Adverse events and safety
The pulse, respiration, blood pressure, temperature, blood routine, and liver and kidney function tests will be performed before treatment and after 2 weeks of intervention. Immediately destroy blood samples after use. Adverse events should be documented in the CRF during the trial. In case of any serious adverse event during the study, the participants should be urgently unblinded and receive medication treatment. The researcher should be recorded in detail and complete the Serious Adverse Event Form.
In addition, any serious adverse event will be provided compensation.
Data collection and management
Data will be recorded on the written case report forms (CRFs).

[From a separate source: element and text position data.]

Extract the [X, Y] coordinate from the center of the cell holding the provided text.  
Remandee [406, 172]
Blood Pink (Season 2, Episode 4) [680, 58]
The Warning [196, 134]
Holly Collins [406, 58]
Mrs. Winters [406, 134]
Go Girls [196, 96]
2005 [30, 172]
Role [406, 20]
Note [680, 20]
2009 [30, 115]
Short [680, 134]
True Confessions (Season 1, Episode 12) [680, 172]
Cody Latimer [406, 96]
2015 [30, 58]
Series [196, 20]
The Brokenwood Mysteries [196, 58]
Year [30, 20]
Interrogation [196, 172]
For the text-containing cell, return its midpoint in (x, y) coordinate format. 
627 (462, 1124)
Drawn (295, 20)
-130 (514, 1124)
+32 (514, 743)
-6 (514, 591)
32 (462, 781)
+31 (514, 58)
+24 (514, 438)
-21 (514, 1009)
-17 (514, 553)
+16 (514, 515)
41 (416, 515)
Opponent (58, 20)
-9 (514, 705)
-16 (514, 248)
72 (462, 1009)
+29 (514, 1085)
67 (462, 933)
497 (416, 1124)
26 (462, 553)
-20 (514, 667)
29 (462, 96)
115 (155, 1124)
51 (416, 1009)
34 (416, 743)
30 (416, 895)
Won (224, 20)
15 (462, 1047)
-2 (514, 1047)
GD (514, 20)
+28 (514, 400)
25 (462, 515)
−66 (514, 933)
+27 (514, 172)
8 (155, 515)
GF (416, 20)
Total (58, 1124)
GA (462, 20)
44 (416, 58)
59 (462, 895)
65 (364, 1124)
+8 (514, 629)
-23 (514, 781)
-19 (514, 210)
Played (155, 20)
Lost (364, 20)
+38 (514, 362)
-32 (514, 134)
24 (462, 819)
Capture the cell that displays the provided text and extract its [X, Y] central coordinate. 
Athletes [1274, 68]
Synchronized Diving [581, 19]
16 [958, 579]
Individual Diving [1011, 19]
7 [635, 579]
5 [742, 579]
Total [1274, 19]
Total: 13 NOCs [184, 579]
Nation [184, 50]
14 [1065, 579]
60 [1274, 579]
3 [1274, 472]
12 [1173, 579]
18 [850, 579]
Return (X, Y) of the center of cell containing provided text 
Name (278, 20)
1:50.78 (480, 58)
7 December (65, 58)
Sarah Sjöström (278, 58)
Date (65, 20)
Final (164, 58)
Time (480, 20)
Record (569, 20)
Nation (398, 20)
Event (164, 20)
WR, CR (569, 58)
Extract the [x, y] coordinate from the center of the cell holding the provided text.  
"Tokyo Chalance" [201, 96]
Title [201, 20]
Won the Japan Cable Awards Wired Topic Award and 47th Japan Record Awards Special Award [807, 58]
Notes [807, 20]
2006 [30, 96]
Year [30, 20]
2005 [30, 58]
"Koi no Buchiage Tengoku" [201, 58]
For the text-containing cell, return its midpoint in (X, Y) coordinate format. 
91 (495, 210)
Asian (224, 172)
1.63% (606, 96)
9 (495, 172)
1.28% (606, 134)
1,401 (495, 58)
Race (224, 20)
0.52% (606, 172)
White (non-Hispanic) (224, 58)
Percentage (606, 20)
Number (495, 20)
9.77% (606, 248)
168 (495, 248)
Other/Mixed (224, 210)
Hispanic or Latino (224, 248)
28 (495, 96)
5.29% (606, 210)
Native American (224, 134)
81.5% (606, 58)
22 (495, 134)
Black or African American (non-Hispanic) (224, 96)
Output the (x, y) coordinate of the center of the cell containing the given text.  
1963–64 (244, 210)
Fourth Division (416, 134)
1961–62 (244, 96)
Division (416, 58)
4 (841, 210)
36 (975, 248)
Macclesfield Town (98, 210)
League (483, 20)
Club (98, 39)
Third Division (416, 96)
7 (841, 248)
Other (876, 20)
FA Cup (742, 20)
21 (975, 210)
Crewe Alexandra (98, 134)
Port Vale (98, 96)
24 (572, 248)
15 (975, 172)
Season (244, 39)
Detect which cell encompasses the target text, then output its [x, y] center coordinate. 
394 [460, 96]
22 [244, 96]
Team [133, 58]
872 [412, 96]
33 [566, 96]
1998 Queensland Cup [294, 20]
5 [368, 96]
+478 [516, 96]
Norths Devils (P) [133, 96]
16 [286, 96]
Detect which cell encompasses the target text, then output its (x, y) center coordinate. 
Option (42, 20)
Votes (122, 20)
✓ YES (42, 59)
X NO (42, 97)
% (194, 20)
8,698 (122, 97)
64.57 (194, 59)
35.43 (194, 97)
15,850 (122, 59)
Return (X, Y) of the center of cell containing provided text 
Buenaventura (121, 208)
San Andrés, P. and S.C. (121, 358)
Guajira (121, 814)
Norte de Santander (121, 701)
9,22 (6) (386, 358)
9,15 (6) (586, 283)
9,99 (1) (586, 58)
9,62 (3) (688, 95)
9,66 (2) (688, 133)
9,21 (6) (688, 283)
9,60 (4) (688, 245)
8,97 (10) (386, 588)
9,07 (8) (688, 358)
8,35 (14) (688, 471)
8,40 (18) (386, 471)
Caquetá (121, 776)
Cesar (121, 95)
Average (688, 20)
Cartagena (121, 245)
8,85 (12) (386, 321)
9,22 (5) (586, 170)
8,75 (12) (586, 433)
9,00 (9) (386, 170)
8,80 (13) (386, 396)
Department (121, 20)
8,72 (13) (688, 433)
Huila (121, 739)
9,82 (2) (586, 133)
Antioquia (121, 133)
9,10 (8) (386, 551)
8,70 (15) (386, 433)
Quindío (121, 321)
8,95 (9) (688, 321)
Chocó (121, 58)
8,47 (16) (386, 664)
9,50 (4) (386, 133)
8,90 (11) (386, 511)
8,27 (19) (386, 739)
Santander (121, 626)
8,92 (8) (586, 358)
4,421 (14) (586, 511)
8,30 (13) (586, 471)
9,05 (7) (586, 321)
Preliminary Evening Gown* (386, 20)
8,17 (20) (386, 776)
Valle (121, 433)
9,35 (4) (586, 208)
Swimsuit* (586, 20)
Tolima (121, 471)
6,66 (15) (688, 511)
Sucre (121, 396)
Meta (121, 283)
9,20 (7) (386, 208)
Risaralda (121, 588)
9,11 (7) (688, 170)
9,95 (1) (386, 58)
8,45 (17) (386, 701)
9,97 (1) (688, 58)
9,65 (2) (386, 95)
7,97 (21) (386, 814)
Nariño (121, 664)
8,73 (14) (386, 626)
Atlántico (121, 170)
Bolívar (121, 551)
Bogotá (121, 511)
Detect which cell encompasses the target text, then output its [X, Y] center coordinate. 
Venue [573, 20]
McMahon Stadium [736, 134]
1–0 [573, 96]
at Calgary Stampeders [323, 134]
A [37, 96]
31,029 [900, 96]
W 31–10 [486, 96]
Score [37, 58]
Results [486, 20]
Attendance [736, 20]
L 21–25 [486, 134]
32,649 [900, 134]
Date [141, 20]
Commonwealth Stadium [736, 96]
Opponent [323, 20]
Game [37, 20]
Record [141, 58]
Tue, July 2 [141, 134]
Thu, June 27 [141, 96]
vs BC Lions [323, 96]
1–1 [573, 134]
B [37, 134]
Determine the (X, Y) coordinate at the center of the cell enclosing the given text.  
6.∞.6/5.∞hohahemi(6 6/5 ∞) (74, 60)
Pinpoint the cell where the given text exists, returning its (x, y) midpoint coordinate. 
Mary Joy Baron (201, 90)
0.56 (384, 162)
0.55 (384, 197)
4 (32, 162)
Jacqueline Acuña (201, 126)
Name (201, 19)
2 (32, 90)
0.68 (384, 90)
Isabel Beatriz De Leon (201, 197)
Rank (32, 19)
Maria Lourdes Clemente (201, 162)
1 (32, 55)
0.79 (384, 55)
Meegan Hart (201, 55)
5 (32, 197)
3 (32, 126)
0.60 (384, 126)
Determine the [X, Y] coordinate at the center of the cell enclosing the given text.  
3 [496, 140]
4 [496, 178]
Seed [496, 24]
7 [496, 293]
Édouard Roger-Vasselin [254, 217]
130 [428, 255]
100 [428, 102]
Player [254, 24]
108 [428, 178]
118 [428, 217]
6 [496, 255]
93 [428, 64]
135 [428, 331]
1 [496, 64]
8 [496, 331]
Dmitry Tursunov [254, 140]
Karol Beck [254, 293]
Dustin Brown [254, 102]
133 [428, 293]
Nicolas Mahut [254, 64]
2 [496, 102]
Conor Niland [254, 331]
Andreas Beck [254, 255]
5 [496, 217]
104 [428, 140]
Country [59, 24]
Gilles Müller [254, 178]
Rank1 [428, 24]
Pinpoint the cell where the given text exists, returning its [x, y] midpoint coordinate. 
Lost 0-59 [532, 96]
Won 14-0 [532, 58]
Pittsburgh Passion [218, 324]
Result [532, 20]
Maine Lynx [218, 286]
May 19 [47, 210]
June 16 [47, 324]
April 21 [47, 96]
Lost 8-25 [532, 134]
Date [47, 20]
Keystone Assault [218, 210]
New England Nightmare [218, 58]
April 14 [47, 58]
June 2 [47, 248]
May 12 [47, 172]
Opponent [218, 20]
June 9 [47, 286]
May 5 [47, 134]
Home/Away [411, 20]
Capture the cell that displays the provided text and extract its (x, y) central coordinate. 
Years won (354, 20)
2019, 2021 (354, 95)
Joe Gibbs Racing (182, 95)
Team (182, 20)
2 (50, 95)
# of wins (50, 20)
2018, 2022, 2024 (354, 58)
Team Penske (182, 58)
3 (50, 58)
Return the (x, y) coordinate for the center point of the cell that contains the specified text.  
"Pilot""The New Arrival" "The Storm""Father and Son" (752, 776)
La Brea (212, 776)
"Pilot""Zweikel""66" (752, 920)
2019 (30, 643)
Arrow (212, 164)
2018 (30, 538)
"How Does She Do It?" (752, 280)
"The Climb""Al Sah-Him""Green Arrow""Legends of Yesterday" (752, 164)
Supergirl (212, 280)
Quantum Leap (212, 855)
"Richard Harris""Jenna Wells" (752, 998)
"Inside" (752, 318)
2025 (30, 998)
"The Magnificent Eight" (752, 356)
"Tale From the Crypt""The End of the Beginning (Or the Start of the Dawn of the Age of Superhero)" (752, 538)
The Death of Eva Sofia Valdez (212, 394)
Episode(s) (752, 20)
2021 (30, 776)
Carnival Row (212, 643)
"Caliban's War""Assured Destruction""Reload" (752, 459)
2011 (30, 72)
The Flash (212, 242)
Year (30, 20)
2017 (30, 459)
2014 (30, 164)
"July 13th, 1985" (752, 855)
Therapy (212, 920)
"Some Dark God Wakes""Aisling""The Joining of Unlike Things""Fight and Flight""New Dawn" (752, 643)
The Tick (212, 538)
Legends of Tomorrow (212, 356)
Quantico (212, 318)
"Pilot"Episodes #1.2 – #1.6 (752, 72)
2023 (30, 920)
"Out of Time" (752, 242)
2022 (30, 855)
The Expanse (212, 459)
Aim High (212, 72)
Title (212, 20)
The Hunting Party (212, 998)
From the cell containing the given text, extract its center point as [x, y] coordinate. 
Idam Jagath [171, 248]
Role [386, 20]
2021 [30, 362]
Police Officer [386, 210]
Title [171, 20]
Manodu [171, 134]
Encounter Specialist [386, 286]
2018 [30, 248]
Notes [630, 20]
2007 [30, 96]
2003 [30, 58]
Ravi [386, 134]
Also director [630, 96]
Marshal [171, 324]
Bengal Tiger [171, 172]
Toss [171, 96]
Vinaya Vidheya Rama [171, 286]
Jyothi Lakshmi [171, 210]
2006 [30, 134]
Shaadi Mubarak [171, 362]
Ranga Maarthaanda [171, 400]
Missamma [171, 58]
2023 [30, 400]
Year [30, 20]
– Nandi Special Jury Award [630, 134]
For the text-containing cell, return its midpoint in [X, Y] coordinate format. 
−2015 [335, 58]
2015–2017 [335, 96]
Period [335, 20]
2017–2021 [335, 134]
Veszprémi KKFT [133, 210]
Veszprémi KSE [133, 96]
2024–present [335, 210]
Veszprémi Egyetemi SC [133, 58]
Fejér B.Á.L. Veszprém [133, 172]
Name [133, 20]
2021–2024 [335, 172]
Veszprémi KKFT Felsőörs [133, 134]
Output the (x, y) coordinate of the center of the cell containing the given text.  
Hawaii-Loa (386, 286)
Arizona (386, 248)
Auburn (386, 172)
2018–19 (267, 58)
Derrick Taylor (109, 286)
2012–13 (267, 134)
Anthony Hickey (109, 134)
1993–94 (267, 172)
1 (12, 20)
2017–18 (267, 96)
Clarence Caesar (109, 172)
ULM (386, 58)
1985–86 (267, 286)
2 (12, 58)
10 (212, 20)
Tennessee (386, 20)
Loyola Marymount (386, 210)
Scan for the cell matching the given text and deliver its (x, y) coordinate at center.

These data will include age, gender, occupation, weight, height, education level and medication history. Two managers will enter the data into a password-protected electronic database.
Statistical analysis
In this study, the statistical analysis plan will be performed by a statistician. Statistical analyses will be conducted using R4.3.1, SAS v9.4 and SPSS 26.0. Full analysis set (FAS), per-protocol set (PPS) and safety set (SS) will be applied in the data analysis. Quantitative data will be reported as mean, standard deviation, median, upper quartile, lower quartile, etc. Normally distributed data will be assessed using analysis of variance while the Kruskal Wallis H test will be calculated for non-normally distributed data between multiple groups. Categorical data will be expressed as examples and percentages. The chi-square tests will be used for group comparisons. A two-sided P value of 0.05 will be considered statistically significant.